Re: i18n comments on Polyglot Markup from Sam Ruby on 2010-07-15 (public-html@w3.org from July 2010)

From: Sam Ruby <rubys@intertwingly.net>
Date: Thu, 15 Jul 2010 14:42:51 -0400
To: Leif Halvard Silli <xn--mlform-iua@xn--mlform-iua.no>
CC: Anne van Kesteren <annevk@opera.com>, Richard Ishida <ishida@w3.org>, public-html@w3.org
Message-ID: <4C3F56AB.7030105@intertwingly.net>

On 07/15/2010 02:20 PM, Leif Halvard Silli wrote:
> Anne van Kesteren, Thu, 15 Jul 2010 19:53:50 +0200:
>
>>> Do you agree?
>>
>> Not entirely, but mostly.
>
> Maciej, in the past, once treated as similar comment (about an
> accessibility topic) as un-collegial. (Before he became co-chair, I
> gather.) Full explanation and openness is appreciated.

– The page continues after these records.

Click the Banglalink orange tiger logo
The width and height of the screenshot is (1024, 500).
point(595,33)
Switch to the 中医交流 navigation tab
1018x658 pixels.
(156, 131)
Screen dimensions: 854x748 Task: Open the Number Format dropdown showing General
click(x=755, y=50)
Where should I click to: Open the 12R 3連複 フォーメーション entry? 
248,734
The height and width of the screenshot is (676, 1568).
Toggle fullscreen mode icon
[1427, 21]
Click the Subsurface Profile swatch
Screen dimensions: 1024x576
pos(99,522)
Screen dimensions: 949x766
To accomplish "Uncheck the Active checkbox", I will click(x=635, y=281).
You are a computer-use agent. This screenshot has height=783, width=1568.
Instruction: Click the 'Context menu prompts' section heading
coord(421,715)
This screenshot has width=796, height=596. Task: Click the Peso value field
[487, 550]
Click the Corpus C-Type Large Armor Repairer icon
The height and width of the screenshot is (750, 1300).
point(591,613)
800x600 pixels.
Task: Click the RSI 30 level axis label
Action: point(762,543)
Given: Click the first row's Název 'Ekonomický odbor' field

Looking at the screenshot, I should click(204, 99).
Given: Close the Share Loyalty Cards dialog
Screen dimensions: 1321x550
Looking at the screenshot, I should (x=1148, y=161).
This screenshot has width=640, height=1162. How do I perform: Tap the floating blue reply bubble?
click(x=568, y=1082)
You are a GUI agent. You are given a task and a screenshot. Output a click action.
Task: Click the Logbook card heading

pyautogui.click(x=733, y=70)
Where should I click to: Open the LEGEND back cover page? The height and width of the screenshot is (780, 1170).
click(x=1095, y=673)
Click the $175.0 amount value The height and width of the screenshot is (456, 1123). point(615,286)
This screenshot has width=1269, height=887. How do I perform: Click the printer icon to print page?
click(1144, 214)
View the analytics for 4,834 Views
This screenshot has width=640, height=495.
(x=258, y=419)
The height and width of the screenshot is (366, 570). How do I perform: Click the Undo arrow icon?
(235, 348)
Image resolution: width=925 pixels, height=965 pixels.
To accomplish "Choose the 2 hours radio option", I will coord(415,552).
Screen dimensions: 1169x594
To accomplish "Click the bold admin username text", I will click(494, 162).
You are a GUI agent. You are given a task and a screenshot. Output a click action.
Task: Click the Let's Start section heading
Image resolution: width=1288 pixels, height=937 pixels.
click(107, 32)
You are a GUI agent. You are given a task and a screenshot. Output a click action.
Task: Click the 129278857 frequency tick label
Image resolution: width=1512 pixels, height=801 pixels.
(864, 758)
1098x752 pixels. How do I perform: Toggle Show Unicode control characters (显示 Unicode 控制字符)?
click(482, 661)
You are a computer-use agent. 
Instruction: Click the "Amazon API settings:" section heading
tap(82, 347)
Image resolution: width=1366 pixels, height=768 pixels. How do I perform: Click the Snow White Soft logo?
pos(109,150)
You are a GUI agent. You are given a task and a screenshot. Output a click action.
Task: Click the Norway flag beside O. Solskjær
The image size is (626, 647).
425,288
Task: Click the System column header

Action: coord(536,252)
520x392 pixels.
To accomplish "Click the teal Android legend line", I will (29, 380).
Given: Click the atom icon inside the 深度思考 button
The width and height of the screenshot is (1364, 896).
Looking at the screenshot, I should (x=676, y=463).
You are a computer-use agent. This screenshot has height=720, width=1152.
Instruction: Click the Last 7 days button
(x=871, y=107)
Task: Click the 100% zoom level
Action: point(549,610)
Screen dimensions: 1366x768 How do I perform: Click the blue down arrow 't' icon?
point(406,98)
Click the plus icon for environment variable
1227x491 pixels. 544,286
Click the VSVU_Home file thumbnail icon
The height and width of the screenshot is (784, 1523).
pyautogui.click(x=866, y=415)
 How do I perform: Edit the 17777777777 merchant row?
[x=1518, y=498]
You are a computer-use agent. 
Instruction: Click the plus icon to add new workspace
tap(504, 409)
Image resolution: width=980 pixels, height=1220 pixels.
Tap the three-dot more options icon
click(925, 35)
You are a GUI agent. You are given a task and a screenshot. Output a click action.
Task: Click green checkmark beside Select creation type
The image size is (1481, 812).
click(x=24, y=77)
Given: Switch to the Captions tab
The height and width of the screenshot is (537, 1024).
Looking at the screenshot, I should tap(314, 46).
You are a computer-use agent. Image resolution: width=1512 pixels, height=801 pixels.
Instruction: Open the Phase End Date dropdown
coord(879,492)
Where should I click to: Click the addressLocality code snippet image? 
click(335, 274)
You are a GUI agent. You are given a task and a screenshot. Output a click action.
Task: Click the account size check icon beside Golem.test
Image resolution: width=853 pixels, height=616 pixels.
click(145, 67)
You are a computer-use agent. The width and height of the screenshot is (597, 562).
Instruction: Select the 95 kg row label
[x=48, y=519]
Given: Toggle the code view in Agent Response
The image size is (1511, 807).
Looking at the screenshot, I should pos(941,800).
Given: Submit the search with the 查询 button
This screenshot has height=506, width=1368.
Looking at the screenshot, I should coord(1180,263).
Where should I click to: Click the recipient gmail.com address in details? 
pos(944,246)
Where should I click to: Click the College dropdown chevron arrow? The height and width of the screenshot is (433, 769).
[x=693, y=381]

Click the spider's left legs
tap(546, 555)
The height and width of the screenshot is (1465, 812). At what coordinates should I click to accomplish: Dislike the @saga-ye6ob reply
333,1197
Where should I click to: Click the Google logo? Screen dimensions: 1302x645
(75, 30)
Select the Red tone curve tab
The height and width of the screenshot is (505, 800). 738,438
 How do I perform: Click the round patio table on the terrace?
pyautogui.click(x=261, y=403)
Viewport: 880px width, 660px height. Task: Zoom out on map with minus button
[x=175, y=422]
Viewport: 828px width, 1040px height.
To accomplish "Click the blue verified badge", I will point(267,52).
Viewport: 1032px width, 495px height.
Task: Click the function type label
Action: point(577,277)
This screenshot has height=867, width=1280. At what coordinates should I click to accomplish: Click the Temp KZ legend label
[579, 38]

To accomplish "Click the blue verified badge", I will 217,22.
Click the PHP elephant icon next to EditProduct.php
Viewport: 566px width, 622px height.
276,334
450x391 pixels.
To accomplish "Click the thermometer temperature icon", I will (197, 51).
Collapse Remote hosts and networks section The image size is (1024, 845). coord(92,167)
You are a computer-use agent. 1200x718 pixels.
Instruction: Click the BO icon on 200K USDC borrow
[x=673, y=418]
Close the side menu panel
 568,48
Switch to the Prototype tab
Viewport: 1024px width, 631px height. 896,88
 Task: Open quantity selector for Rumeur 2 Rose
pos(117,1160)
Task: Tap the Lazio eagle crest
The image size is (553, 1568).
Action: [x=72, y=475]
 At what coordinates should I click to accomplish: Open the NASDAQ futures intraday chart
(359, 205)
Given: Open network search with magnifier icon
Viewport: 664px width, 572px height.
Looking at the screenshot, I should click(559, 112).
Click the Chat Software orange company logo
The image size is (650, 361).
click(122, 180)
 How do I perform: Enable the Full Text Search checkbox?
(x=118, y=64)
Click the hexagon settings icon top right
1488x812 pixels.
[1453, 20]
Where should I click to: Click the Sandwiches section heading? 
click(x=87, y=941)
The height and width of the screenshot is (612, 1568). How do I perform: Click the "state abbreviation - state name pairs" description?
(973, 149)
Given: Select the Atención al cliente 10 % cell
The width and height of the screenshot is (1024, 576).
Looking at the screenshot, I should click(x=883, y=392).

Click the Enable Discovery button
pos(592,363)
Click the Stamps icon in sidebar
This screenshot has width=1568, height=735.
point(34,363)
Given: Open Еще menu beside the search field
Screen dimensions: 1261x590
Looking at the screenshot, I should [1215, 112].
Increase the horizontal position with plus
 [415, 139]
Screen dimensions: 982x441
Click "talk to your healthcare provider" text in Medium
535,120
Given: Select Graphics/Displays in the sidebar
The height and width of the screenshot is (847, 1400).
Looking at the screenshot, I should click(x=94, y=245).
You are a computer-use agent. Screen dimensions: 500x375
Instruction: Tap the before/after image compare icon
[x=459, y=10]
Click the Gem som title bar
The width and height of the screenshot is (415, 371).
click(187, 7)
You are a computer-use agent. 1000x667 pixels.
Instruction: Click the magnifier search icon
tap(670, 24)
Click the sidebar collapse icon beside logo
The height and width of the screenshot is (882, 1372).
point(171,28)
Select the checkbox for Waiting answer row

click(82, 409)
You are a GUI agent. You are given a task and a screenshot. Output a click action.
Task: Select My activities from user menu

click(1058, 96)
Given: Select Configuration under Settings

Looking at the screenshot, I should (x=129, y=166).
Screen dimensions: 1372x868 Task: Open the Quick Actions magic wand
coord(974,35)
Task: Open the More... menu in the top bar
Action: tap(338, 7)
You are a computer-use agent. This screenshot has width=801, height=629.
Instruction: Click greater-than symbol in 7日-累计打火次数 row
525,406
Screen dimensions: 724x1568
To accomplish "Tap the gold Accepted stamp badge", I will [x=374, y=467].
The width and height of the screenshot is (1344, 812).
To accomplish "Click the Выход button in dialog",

Restoring the original question:

> UTF-16 encoded XML documents, on the other hand, must start with a
> BOM, see http://www.w3.org/TR/REC-xml/#charencoding  When the doc is
> treated as XML, however, the meta element is ignored.
>
> Do you agree?

I disagree that UTF-16 encoded XML document must start with a BOM.  See:

http://www.w3.org/TR/REC-xml/#sec-guessing-no-ext-info

My personal experience (which now may be dated) is that there are a 
number of XML parsers that choke in the presence of a BOM.  But even if 
we ignore such, there still are quite a few ways to go given this set of 
information.

It turns out that <meta charset="utf-16"/> will always be ignored but 
the content processed correctly if the content is correctly encoded as 
utf-16.  I gather that Richard would prefer that such elements not be 
treated as conformance errors, whereas Ian would prefer that such 
elements be treated as conformance errors.

We could also go a different way entirely, and say that polyglot 
documents are a subset of both HTML5 and XHTML5, and the subset that we 
select is only utf-8.  I mention this as this is my personal 
recommendation on the matter, but I can live either of the other two 
alternatives mentioned above.

- Sam Ruby

Received on Thursday, 15 July 2010 18:43:25 UTC